# Die Aufgabe:
Schreib alle Wörter aus dem folgenden Textauszug zur Impfpflicht heraus, die mit „Impf“ anfangen.

Geht man davon aus, dass es sich ausschließlich um Impfgegner handelt, dann dürfte die Impfpflicht das einzig geeignete Mittel sein.

 

Angemessenheit

Schließlich muss die Maßnahme auch noch angemessen sein. Angemessen ist sie dann, wenn die Nachteile der Maßnahme nicht völlig außer Verhältnis zu den Vorteilen der Maßnahme stehen. An dieser Stelle muss eine Abwägung der betroffenen Grundrechte erfolgen.

 

Die Angemessenheit ist eine äußerst schwierige Prüfung und letztlich eine Abwägungsfrage. Abschließend entscheidet in unserer Rechtsordnung hierüber das Bundesverfassungsgericht. 

 

Vorliegend muss daher geprüft werden, ob der Eingriff in das Grundrecht der körperlichen Unversehrtheit und das elterliche Fürsorgerecht mit einem anderen Grundrecht gerechtfertigt werden können.

 

Hier wäre daran zu denken, dass eine hohe Impfquote letztlich die körperliche Unversehrtheit der Mitmenschen schützt. 

 

Hiergegen könnte folgendes Argument angeführt werden: Jeder Einzelne kann sich durch seine eigene Impfentscheidung adäquat schützen. Die Impfung der übrigen Personen ist daher nicht unbedingt zum Schutz der eigenen Person notwendig.

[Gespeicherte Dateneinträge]
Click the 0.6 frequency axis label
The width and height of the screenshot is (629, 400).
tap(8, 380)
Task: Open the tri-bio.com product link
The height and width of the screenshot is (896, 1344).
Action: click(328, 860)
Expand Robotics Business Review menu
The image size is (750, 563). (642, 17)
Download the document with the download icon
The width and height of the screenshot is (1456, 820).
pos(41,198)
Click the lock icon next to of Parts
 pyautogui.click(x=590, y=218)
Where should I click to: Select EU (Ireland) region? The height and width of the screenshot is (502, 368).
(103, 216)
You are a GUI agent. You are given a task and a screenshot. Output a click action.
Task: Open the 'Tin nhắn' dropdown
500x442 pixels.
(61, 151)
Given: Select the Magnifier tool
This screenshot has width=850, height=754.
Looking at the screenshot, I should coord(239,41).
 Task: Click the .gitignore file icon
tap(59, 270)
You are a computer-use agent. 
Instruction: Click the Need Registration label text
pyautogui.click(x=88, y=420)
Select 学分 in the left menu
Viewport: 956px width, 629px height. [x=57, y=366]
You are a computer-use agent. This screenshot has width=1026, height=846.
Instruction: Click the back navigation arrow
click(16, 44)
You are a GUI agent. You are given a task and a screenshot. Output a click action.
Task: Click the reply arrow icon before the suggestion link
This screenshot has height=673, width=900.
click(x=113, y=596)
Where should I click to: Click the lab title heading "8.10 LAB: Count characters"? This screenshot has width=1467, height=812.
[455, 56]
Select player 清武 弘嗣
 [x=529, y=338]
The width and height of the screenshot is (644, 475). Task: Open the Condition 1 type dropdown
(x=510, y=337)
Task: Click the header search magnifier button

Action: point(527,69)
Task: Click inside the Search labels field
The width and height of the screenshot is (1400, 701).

# Erwartete Antwort:
Impfgegner, Impfpflicht, Impfquote, Impfentscheidung, Impfung